■ **WHAT YOU ARE ASKED TO DO**: Render every line of the entries below as a JSON list of strings, one string per line, and leave out the blank lines.
┌──
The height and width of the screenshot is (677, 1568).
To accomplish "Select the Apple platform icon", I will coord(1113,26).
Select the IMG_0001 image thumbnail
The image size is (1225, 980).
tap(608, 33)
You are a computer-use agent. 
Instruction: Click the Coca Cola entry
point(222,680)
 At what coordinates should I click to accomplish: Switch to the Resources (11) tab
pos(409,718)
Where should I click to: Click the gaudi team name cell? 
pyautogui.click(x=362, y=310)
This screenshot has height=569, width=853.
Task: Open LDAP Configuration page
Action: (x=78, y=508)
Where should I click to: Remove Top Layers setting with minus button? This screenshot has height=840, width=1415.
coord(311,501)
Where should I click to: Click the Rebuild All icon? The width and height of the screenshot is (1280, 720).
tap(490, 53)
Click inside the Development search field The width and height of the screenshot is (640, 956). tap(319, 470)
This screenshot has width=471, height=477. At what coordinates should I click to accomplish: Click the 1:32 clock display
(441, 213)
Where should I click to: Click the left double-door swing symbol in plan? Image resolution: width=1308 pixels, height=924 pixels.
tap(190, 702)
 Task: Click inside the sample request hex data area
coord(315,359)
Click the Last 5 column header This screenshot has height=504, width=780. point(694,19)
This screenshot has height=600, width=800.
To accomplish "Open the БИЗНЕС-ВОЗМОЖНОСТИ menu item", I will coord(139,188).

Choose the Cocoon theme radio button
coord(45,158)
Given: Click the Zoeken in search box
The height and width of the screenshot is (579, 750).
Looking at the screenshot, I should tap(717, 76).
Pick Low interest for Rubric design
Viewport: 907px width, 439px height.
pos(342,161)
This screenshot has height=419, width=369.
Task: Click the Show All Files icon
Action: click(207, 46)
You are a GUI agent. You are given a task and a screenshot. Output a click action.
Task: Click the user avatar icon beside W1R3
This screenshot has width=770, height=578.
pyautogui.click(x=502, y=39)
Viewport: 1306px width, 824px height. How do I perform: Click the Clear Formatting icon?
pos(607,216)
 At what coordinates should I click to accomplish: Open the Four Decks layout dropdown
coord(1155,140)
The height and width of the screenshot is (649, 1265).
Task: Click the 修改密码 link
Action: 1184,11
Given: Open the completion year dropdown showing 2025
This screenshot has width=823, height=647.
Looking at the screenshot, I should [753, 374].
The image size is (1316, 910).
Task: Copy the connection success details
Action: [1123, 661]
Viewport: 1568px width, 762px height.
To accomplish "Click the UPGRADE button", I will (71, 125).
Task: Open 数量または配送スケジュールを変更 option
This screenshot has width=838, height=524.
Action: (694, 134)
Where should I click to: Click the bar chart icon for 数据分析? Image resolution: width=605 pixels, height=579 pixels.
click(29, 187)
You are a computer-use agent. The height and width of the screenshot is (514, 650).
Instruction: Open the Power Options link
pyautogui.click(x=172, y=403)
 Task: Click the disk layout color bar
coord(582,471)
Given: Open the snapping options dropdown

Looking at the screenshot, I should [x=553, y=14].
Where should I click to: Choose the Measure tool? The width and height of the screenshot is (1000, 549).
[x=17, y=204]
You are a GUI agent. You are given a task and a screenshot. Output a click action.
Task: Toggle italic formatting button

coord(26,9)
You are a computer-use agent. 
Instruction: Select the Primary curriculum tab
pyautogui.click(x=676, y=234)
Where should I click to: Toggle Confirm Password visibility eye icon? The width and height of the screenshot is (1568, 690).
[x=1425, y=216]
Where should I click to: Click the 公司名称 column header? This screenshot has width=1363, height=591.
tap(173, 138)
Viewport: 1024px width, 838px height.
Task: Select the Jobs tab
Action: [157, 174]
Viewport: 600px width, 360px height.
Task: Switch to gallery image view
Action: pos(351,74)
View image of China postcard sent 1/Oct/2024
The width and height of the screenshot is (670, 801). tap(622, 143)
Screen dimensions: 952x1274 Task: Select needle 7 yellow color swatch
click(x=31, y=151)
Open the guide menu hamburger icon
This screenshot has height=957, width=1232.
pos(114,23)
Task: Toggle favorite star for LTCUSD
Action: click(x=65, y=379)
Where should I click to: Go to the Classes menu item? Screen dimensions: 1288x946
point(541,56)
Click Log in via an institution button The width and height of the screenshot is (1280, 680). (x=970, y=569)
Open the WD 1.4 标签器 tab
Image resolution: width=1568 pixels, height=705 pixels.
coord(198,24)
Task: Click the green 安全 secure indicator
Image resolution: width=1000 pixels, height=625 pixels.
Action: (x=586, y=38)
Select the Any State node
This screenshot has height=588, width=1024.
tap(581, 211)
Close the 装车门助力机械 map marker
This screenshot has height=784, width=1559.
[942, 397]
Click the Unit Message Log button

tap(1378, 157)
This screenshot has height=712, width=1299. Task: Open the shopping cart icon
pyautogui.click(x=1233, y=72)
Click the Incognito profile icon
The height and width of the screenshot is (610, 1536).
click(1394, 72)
└──
■ **EXPECTED ANSWER**:
[
  "The height and width of the screenshot is (677, 1568).",
  "To accomplish \"Select the Apple platform icon\", I will coord(1113,26).",
  "Select the IMG_0001 image thumbnail",
  "The image size is (1225, 980).",
  "tap(608, 33)",
  "You are a computer-use agent. ",
  "Instruction: Click the Coca Cola entry",
  "point(222,680)",
  " At what coordinates should I click to accomplish: Switch to the Resources (11) tab",
  "pos(409,718)",
  "Where should I click to: Click the gaudi team name cell? ",
  "pyautogui.click(x=362, y=310)",
  "This screenshot has height=569, width=853.",
  "Task: Open LDAP Configuration page",
  "Action: (x=78, y=508)",
  "Where should I click to: Remove Top Layers setting with minus button? This screenshot has height=840, width=1415.",
  "coord(311,501)",
  "Where should I click to: Click the Rebuild All icon? The width and height of the screenshot is (1280, 720).",
  "tap(490, 53)",
  "Click inside the Development search field The width and height of the screenshot is (640, 956). tap(319, 470)",
  "This screenshot has width=471, height=477. At what coordinates should I click to accomplish: Click the 1:32 clock display",
  "(441, 213)",
  "Where should I click to: Click the left double-door swing symbol in plan? Image resolution: width=1308 pixels, height=924 pixels.",
  "tap(190, 702)",
  " Task: Click inside the sample request hex data area",
  "coord(315,359)",
  "Click the Last 5 column header This screenshot has height=504, width=780. point(694,19)",
  "This screenshot has height=600, width=800.",
  "To accomplish \"Open the БИЗНЕС-ВОЗМОЖНОСТИ menu item\", I will coord(139,188).",
  "Choose the Cocoon theme radio button",
  "coord(45,158)",
  "Given: Click the Zoeken in search box",
  "The height and width of the screenshot is (579, 750).",
  "Looking at the screenshot, I should tap(717, 76).",
  "Pick Low interest for Rubric design",
  "Viewport: 907px width, 439px height.",
  "pos(342,161)",
  "This screenshot has height=419, width=369.",
  "Task: Click the Show All Files icon",
  "Action: click(207, 46)",
  "You are a GUI agent. You are given a task and a screenshot. Output a click action.",
  "Task: Click the user avatar icon beside W1R3",
  "This screenshot has width=770, height=578.",
  "pyautogui.click(x=502, y=39)",
  "Viewport: 1306px width, 824px height. How do I perform: Click the Clear Formatting icon?",
  "pos(607,216)",
  " At what coordinates should I click to accomplish: Open the Four Decks layout dropdown",
  "coord(1155,140)",
  "The height and width of the screenshot is (649, 1265).",
  "Task: Click the 修改密码 link",
  "Action: 1184,11",
  "Given: Open the completion year dropdown showing 2025",
  "This screenshot has width=823, height=647.",
  "Looking at the screenshot, I should [753, 374].",
  "The image size is (1316, 910).",
  "Task: Copy the connection success details",
  "Action: [1123, 661]",
  "Viewport: 1568px width, 762px height.",
  "To accomplish \"Click the UPGRADE button\", I will (71, 125).",
  "Task: Open 数量または配送スケジュールを変更 option",
  "This screenshot has width=838, height=524.",
  "Action: (694, 134)",
  "Where should I click to: Click the bar chart icon for 数据分析? Image resolution: width=605 pixels, height=579 pixels.",
  "click(29, 187)",
  "You are a computer-use agent. The height and width of the screenshot is (514, 650).",
  "Instruction: Open the Power Options link",
  "pyautogui.click(x=172, y=403)",
  " Task: Click the disk layout color bar",
  "coord(582,471)",
  "Given: Open the snapping options dropdown",
  "Looking at the screenshot, I should [x=553, y=14].",
  "Where should I click to: Choose the Measure tool? The width and height of the screenshot is (1000, 549).",
  "[x=17, y=204]",
  "You are a GUI agent. You are given a task and a screenshot. Output a click action.",
  "Task: Toggle italic formatting button",
  "coord(26,9)",
  "You are a computer-use agent. ",
  "Instruction: Select the Primary curriculum tab",
  "pyautogui.click(x=676, y=234)",
  "Where should I click to: Toggle Confirm Password visibility eye icon? The width and height of the screenshot is (1568, 690).",
  "[x=1425, y=216]",
  "Where should I click to: Click the 公司名称 column header? This screenshot has width=1363, height=591.",
  "tap(173, 138)",
  "Viewport: 1024px width, 838px height.",
  "Task: Select the Jobs tab",
  "Action: [157, 174]",
  "Viewport: 600px width, 360px height.",
  "Task: Switch to gallery image view",
  "Action: pos(351,74)",
  "View image of China postcard sent 1/Oct/2024",
  "The width and height of the screenshot is (670, 801). tap(622, 143)",
  "Screen dimensions: 952x1274 Task: Select needle 7 yellow color swatch",
  "click(x=31, y=151)",
  "Open the guide menu hamburger icon",
  "This screenshot has height=957, width=1232.",
  "pos(114,23)",
  "Task: Toggle favorite star for LTCUSD",
  "Action: click(x=65, y=379)",
  "Where should I click to: Go to the Classes menu item? Screen dimensions: 1288x946",
  "point(541,56)",
  "Click Log in via an institution button The width and height of the screenshot is (1280, 680). (x=970, y=569)",
  "Open the WD 1.4 标签器 tab",
  "Image resolution: width=1568 pixels, height=705 pixels.",
  "coord(198,24)",
  "Task: Click the green 安全 secure indicator",
  "Image resolution: width=1000 pixels, height=625 pixels.",
  "Action: (x=586, y=38)",
  "Select the Any State node",
  "This screenshot has height=588, width=1024.",
  "tap(581, 211)",
  "Close the 装车门助力机械 map marker",
  "This screenshot has height=784, width=1559.",
  "[942, 397]",
  "Click the Unit Message Log button",
  "tap(1378, 157)",
  "This screenshot has height=712, width=1299. Task: Open the shopping cart icon",
  "pyautogui.click(x=1233, y=72)",
  "Click the Incognito profile icon",
  "The height and width of the screenshot is (610, 1536).",
  "click(1394, 72)"
]